Thu Sep 11, 2008 5:53pm EDT
WASHINGTON (Reuters) - The Senate on Thursday approved major legislation that would
expand protection against workplace discrimination for people with disabilities and
overturn several Supreme Court rulings that curbed such safeguards in the past decade.
The measure, passed on a voice vote and without dissent, is similar to a legislation
that sailed through the House of Representatives in June, 402-17.
Minor differences between the two bills are expected to be quickly resolved so that
a final version can be sent to President George W. Bush to sign into law. It would
expand the 1990 Americans with Disabilities Act, which was signed by Bush's father,
President George Bush.
The 1990 law requires employers to make accommodations for disabled employees. The
new bill, the ADA Amendments Act, addresses Supreme Court decisions that critics
say restricted the law. The court has ruled that mitigating measures -- such as medication
or a prosthesis -- make a person ineligible for coverage.
◆ ◆ ◆ ◆ ◆ ◆ ◆
> _WHAT YOU NEED TO DO_
A - Translate this sentence from the news article into Spanish: "The 1990 law requires employers to make accommodations for disabled employees."
B - Output the part of the news article between "Minor differences between" and "President George Bush.", inclusive.
C - In the news article, what was the vote count when the House of Representatives passed similar legislation in June?
◆ ◆ ◆ ◆ ◆ ◆ ◆
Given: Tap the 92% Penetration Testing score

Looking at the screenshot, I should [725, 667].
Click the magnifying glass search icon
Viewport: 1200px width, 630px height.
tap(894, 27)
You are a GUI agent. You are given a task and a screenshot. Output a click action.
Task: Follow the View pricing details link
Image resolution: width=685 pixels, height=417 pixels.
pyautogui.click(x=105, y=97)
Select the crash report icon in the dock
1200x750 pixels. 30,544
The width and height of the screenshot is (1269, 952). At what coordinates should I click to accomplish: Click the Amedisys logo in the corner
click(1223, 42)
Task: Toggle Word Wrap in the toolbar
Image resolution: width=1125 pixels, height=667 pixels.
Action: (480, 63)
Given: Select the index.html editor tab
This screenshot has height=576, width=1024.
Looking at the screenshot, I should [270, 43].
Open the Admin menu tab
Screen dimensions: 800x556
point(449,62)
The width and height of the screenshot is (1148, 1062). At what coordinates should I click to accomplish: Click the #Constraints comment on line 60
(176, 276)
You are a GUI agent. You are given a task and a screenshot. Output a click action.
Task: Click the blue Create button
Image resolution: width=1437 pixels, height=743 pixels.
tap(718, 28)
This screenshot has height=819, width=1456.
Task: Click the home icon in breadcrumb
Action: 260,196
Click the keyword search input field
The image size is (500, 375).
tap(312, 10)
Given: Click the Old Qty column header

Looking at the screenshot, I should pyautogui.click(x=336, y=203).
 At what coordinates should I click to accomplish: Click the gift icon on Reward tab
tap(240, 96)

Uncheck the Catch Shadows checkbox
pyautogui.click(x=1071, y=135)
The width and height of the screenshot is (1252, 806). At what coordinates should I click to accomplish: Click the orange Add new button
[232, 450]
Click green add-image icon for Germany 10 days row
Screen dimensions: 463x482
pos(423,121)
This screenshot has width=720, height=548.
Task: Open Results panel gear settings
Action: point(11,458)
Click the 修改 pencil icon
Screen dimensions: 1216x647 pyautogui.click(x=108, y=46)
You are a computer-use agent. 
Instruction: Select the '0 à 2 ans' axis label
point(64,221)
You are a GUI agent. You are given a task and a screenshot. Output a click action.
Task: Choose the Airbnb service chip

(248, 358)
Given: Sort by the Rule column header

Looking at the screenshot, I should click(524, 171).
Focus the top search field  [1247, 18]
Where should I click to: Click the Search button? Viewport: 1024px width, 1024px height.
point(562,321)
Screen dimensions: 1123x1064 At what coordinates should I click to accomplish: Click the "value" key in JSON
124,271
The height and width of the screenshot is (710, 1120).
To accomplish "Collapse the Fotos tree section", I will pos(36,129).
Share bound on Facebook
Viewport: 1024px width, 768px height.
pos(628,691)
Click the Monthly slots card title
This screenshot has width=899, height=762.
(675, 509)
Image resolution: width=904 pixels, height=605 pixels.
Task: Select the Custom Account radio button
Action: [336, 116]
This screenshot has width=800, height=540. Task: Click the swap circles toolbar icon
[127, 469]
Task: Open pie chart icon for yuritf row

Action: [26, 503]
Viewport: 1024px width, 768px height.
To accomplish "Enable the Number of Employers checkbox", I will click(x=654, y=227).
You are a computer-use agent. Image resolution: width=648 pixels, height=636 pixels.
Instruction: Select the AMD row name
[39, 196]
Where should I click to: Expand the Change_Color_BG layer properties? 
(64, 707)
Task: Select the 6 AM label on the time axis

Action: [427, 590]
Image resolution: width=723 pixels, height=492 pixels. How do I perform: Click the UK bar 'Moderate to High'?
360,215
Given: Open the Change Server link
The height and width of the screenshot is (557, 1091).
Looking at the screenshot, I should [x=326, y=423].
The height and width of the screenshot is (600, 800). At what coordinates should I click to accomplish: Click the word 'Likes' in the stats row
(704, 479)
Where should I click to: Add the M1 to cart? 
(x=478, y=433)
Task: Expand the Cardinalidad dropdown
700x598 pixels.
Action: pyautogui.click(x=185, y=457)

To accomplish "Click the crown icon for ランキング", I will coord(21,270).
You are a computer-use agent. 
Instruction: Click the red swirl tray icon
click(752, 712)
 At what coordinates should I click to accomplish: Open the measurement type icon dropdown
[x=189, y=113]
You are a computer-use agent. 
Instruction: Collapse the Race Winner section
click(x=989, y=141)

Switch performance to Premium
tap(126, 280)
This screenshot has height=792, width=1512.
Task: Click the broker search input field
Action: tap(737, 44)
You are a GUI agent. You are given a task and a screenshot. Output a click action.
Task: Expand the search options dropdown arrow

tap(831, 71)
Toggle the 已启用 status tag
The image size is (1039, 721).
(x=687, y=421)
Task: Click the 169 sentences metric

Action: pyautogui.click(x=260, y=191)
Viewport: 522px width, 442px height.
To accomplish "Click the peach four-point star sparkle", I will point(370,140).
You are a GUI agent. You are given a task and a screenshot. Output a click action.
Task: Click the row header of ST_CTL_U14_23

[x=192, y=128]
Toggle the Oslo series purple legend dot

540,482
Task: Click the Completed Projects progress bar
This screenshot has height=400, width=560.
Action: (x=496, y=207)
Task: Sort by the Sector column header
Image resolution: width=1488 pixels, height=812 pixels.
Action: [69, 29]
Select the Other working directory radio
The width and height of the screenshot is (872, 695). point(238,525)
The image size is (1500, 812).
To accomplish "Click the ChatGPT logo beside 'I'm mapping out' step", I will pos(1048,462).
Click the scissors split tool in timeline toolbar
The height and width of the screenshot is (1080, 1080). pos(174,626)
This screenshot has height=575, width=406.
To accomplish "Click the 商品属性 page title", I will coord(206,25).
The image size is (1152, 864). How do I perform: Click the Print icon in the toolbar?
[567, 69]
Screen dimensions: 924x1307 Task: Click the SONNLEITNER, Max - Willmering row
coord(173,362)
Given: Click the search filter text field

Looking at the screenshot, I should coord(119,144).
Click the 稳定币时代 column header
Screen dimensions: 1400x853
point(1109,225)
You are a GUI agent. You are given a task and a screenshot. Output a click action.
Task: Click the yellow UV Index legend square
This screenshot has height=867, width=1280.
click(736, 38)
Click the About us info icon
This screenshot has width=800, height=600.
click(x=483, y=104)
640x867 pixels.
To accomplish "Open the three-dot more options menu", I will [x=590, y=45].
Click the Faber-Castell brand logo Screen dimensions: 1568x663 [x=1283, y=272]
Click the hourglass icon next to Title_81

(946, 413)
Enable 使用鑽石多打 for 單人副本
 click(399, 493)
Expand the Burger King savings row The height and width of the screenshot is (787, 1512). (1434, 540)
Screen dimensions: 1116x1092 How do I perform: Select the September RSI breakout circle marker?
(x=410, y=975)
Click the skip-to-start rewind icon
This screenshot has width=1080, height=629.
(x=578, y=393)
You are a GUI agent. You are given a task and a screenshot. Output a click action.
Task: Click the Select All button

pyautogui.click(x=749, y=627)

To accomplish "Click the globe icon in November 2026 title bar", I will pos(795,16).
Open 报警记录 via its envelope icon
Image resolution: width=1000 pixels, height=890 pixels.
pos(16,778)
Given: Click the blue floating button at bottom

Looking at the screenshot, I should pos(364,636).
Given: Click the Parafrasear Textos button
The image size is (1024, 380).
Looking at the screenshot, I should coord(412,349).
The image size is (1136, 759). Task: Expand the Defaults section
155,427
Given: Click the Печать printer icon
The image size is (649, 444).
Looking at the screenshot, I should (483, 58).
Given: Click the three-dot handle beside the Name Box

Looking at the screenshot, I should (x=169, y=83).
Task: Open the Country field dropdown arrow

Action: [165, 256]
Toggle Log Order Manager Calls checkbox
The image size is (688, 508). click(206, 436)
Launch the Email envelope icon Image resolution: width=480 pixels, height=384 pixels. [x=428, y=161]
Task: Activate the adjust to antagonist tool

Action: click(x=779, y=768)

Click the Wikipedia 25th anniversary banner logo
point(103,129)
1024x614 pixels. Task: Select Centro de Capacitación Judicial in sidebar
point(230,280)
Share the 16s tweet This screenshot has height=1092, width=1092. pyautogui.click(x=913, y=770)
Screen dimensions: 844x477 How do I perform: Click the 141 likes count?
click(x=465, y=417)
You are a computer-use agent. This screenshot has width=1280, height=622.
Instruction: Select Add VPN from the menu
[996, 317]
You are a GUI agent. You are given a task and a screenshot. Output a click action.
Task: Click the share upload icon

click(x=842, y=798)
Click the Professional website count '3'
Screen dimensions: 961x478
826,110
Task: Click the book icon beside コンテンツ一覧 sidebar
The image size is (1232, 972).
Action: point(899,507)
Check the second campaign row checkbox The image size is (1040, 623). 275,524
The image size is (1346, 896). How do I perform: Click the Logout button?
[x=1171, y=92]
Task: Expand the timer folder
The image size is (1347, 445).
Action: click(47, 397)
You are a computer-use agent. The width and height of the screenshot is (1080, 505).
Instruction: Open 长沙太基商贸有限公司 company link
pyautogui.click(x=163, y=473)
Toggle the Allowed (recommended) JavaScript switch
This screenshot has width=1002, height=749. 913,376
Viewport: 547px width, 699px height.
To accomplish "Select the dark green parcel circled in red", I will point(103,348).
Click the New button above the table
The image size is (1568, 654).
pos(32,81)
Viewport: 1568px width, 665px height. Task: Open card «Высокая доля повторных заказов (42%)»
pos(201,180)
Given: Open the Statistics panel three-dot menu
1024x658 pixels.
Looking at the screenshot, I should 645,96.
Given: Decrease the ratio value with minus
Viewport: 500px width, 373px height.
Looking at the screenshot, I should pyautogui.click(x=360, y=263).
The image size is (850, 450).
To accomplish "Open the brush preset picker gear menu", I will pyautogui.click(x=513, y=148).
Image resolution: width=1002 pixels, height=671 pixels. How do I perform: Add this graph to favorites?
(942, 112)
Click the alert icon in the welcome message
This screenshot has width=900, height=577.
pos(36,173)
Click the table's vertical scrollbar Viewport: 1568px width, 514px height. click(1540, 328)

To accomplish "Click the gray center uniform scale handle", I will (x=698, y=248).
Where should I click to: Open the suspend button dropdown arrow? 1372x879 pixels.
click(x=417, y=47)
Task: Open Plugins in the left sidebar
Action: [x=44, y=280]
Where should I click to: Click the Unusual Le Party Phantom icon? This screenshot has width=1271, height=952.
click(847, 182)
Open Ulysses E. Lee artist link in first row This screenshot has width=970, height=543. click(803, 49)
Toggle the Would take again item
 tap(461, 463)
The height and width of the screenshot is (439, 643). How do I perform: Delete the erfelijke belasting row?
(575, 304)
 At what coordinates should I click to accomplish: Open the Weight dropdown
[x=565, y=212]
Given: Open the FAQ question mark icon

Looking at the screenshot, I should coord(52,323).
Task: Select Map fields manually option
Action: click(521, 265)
◆ ◆ ◆ ◆ ◆ ◆ ◆
> _ANSWERS TO THE TASKS_
A - La ley de 1990 exige a los empleadores que realicen adaptaciones para los empleados con discapacidad.

B -
Minor differences between the two bills are expected to be quickly resolved so that
a final version can be sent to President George W. Bush to sign into law. It would
expand the 1990 Americans with Disabilities Act, which was signed by Bush's father,
President George Bush.

C - 402-17